■ Data provided ■
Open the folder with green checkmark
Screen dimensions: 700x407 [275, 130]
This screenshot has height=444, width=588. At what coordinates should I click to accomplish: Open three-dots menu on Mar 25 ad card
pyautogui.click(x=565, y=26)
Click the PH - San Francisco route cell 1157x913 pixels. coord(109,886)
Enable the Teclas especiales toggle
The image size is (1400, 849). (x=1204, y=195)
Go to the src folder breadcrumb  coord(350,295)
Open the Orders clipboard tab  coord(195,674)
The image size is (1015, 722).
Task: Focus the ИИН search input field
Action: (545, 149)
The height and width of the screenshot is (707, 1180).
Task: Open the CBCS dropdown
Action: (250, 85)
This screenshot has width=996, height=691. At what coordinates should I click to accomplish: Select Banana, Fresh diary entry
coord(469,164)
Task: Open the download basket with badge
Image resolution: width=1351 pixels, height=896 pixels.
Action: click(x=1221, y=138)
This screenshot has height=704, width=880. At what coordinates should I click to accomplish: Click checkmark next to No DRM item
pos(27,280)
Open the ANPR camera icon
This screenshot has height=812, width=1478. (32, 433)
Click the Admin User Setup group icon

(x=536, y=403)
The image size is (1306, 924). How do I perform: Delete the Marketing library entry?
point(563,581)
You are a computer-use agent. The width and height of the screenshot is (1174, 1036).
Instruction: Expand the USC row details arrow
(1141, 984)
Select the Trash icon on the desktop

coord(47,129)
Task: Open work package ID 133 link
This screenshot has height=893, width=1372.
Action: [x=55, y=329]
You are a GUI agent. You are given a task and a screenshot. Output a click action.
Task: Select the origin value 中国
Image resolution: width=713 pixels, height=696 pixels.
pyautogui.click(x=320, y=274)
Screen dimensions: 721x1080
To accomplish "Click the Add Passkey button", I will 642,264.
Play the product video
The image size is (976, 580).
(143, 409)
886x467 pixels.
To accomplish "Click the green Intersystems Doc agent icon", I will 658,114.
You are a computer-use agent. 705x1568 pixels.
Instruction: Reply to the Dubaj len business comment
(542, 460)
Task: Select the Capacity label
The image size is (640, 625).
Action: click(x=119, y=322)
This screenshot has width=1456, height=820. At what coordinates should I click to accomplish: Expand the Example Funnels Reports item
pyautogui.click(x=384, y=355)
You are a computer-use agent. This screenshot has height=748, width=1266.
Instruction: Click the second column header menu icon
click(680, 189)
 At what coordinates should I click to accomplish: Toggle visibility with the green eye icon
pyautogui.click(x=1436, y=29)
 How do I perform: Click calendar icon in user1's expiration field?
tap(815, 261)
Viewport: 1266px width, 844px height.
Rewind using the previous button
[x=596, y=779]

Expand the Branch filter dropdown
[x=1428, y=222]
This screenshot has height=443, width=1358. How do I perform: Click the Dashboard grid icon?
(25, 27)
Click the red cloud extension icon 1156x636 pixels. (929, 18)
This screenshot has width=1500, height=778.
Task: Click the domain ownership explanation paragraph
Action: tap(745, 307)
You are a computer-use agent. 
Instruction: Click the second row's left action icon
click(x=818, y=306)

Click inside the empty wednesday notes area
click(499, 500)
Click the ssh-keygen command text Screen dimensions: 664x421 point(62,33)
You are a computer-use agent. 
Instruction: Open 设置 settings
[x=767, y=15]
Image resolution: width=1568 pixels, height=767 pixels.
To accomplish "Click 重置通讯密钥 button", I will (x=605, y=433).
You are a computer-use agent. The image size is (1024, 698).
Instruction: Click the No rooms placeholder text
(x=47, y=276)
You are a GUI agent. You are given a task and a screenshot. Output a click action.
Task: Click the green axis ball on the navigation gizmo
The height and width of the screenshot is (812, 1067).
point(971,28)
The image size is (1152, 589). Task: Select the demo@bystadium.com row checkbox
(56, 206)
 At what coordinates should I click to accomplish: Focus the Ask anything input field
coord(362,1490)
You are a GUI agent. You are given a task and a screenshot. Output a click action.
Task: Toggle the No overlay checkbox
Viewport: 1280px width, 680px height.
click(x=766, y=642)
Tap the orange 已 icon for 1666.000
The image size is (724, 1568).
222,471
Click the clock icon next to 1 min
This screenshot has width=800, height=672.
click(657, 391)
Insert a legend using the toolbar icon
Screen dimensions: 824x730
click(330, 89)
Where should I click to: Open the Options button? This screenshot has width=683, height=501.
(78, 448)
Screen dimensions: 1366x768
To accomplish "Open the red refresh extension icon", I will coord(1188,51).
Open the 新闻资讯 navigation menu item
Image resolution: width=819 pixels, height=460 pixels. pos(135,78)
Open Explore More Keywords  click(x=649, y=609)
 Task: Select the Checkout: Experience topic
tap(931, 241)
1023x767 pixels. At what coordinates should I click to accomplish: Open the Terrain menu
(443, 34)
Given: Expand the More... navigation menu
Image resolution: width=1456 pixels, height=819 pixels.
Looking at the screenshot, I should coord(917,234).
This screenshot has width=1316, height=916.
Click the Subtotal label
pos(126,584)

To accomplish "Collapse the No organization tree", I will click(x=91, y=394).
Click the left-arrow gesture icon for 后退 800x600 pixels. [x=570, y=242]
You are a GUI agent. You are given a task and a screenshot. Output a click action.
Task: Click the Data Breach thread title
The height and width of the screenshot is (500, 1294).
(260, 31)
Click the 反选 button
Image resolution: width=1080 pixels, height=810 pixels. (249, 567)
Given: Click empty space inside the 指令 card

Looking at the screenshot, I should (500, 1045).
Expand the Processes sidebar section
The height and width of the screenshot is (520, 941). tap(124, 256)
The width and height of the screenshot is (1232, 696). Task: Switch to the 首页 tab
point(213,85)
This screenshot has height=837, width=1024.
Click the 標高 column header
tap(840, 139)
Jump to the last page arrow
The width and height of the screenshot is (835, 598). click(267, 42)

■ Exercise aim ■
The lines holding the word "computer" are the answer. Find them in the entries and copy them.

■ Output of the exercise ■
You are a computer-use agent. The width and height of the screenshot is (1174, 1036).
You are a computer-use agent. 705x1568 pixels.
You are a computer-use agent. This screenshot has height=748, width=1266.
You are a computer-use agent. 
You are a computer-use agent. 
You are a computer-use agent. The image size is (1024, 698).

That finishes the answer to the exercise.